I don't remember exactly which movies were coming out at the time, but the young ninja's were really, really into it. I distinctly remember a conversation in the car after one such movie where Toby insisted that they had proof, absolute proof that Buddist monks could live on air, and could shift through solid stone. (Why, they had found skeletons embedded in walls!)

It seemed as though every kid 12 years old was enrolled in one martial arts program or another. (Which taught honor and duty -- and wasn't it cool to be able to kill someone with a single stroke?) I drew the line at samurai swords, no matter how dull, but throwing stars were manufactured by anyone with sheet metal and a way to cut them.

But I do sort of remember that damage was done, by someone; they never caught them.

Ninja's are too slippery.


Anonymous said...

Goes to show you that even in the worst of times (1984) that the Bend Government was finding and fighting demons.
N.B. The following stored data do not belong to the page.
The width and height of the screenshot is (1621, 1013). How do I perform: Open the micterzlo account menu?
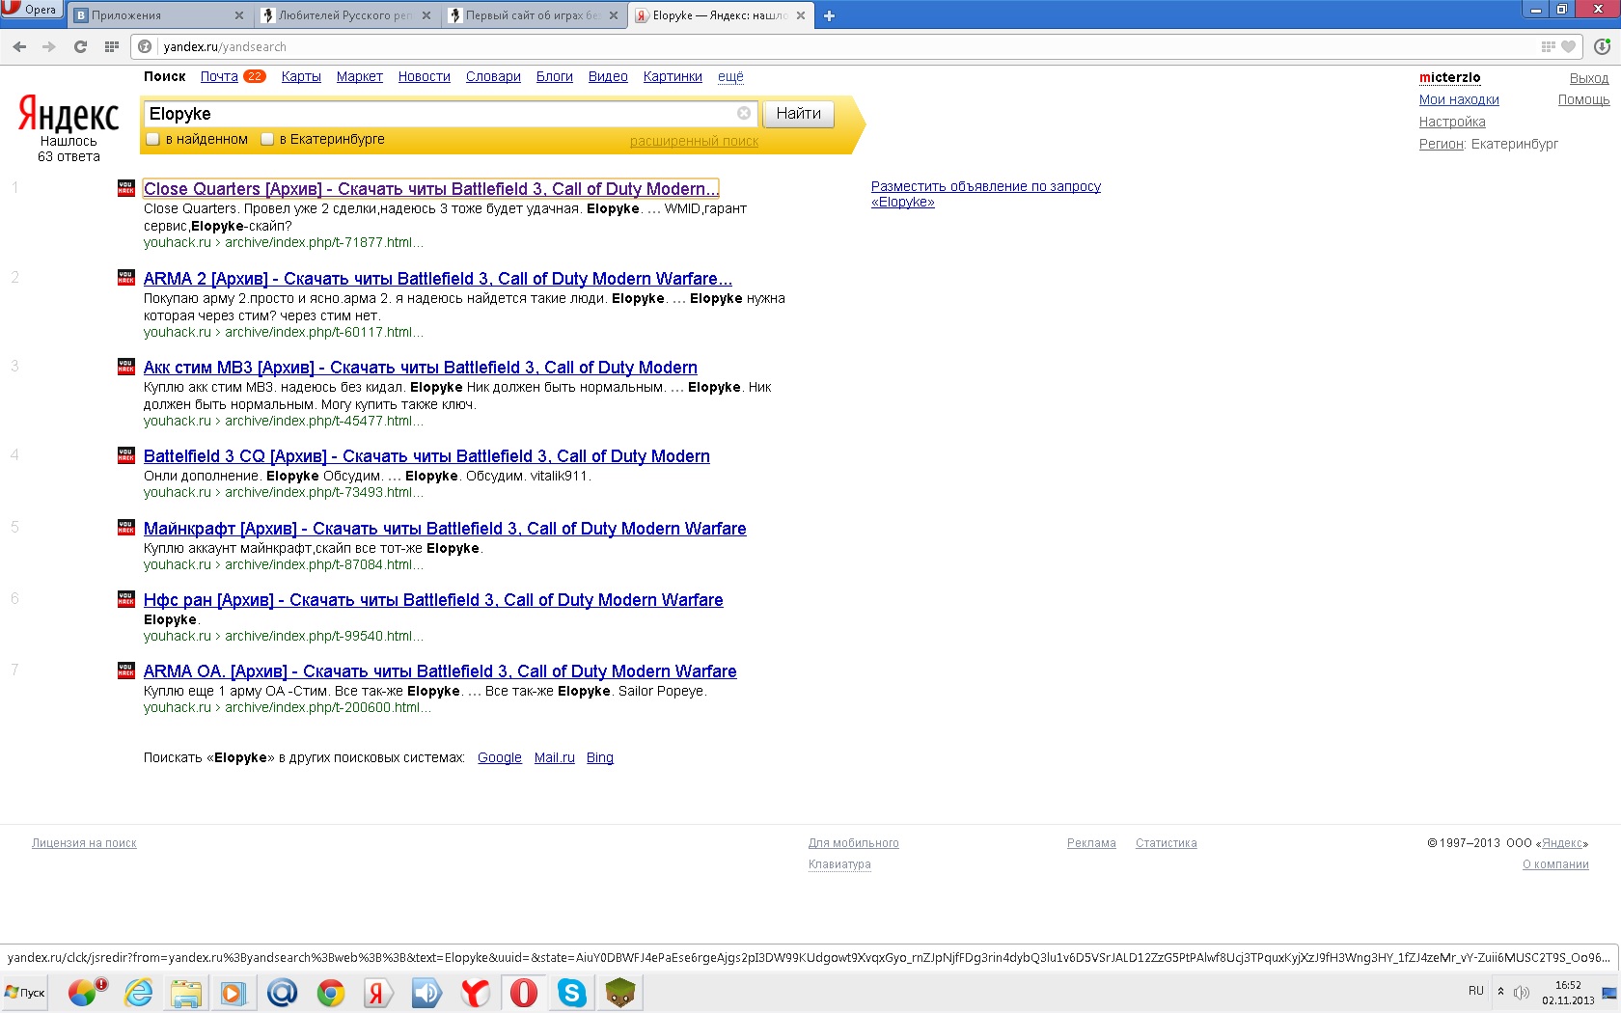1449,77
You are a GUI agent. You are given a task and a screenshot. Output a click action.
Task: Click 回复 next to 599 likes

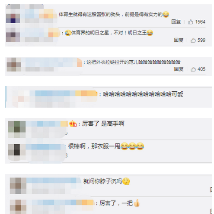point(179,40)
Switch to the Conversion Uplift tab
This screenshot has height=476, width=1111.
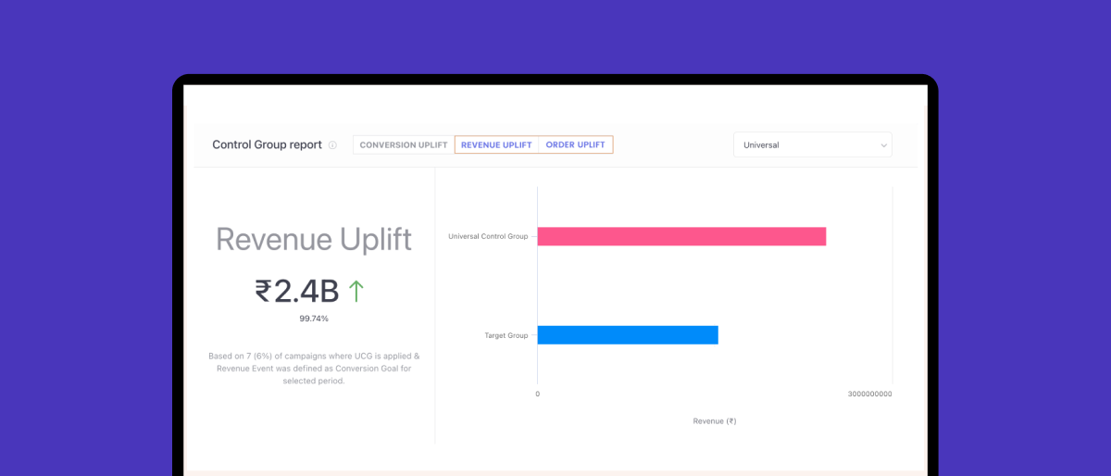tap(404, 145)
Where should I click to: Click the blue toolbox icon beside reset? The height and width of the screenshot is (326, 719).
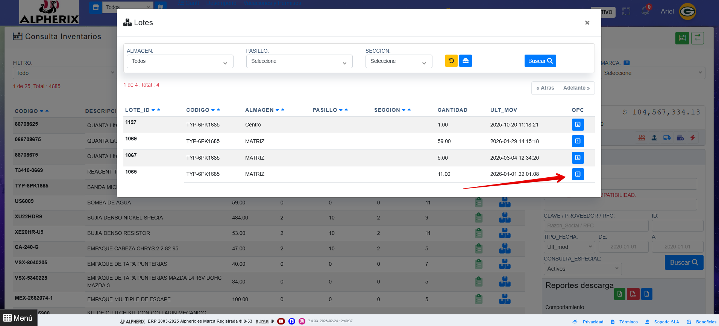click(466, 61)
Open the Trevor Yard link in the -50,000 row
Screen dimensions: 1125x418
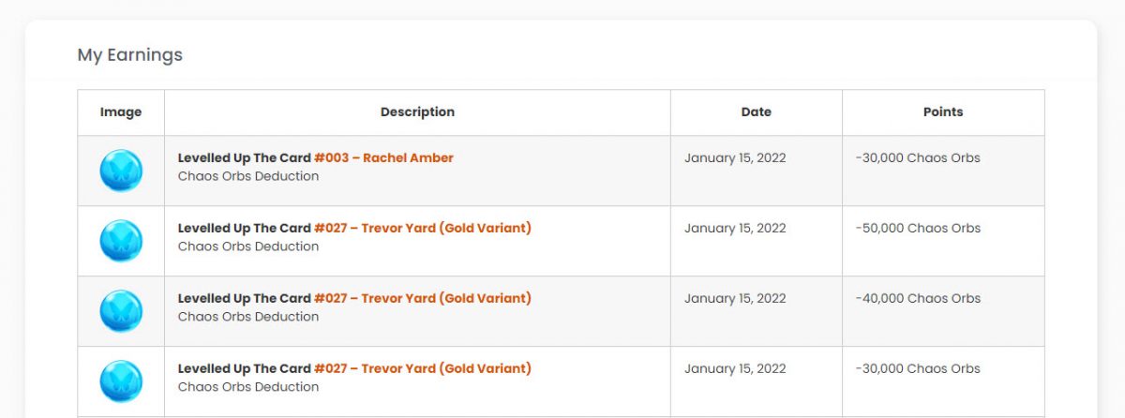click(x=423, y=228)
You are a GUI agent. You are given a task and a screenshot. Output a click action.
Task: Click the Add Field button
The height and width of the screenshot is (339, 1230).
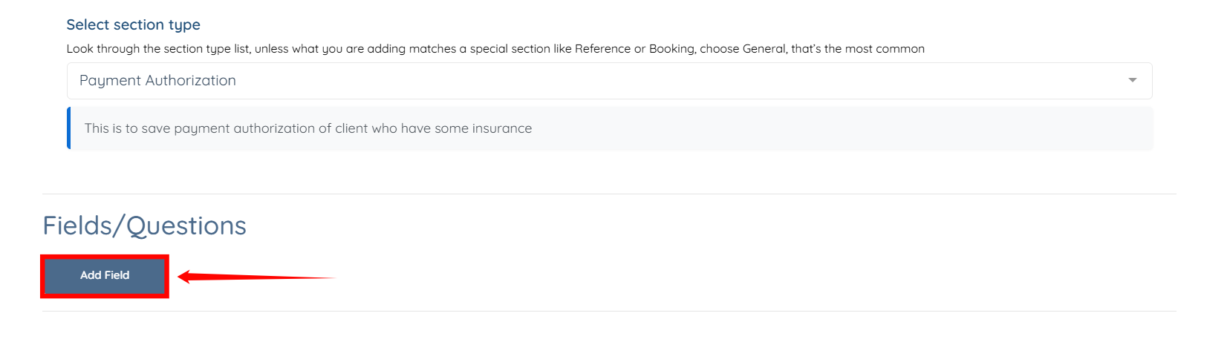[x=105, y=275]
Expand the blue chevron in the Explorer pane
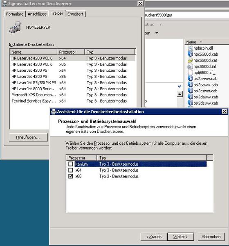Image resolution: width=229 pixels, height=246 pixels. click(x=180, y=87)
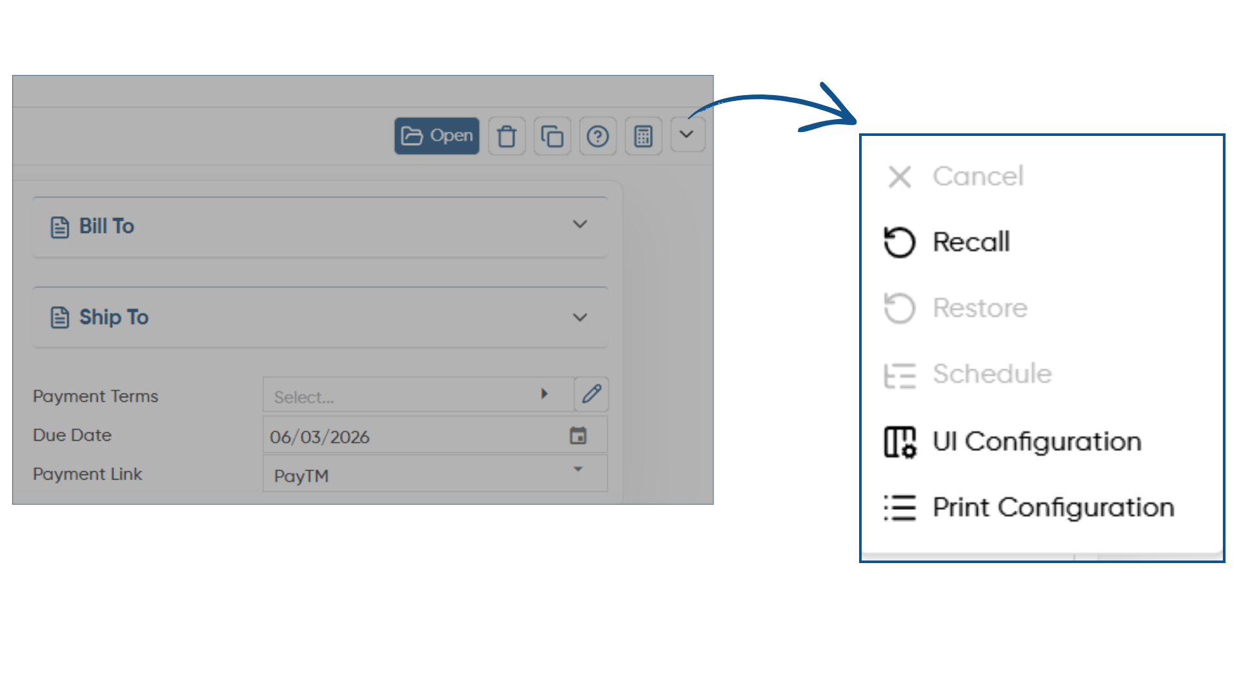Expand the Ship To section chevron
This screenshot has height=699, width=1243.
click(579, 317)
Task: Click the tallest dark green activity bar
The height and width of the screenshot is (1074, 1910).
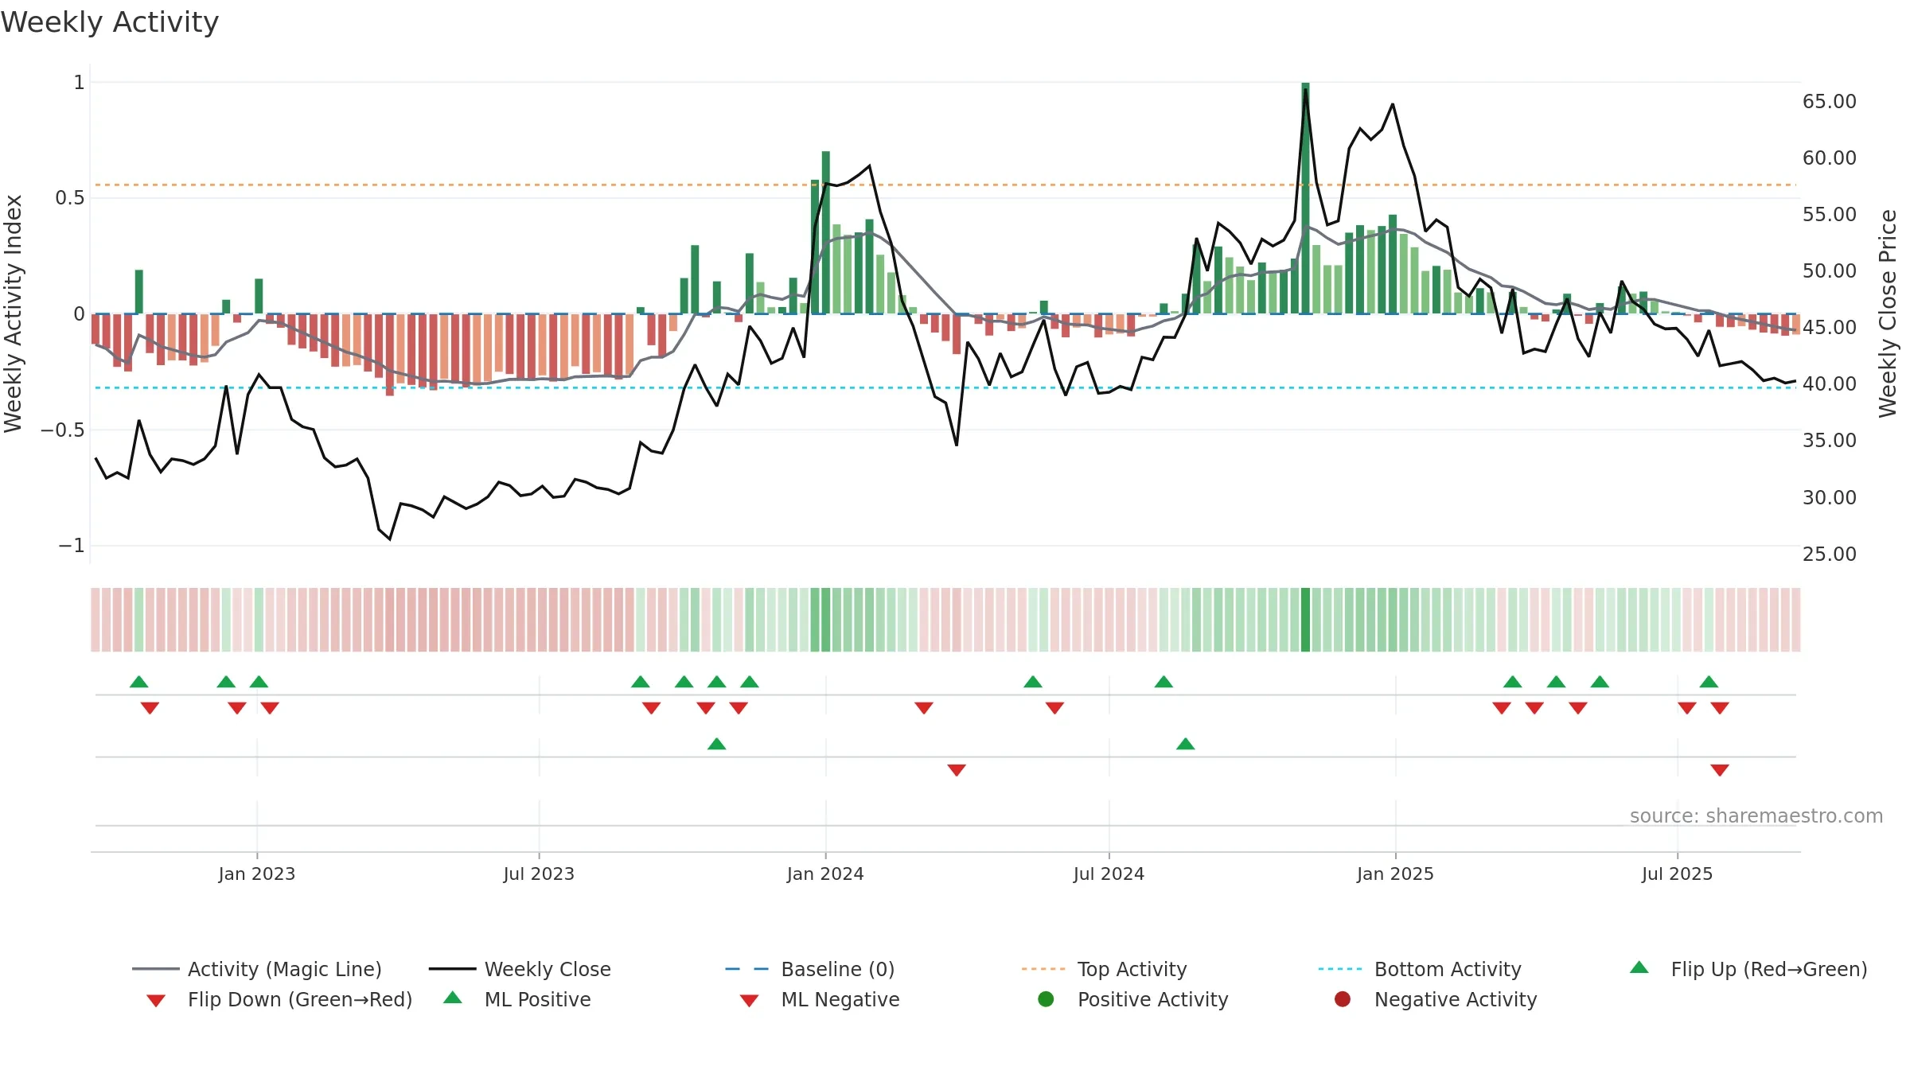Action: 1305,198
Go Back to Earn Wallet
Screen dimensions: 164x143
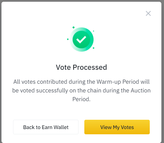pyautogui.click(x=46, y=127)
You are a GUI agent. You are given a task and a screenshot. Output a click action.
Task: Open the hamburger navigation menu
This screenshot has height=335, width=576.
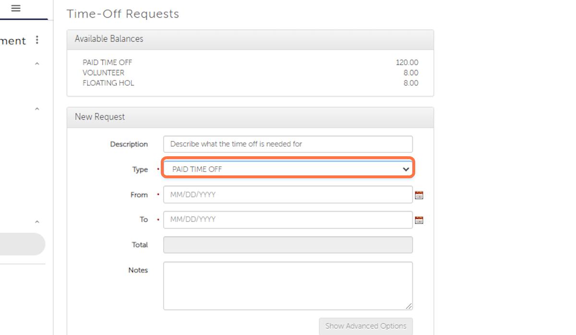[x=16, y=8]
I'm sure fairy-dust will soon be banned in Bend.

dkgoodman said...

You know you've made it when people attribute things to you that others actually did. Thanks. ;)

Bend Economy Man said...

I can back you up on the throwing star problem in the '80s. They were a huge fad, all the kids had/wanted them, and you could buy them at Rising Sun Records & Tapes (I think you had to be 16) until they were outlawed. The ordinance was more aimed at Rising Sun than anything else. Rising Sun, and later Paramount, was kind of a record store slash headshop before Bend had actual headshops.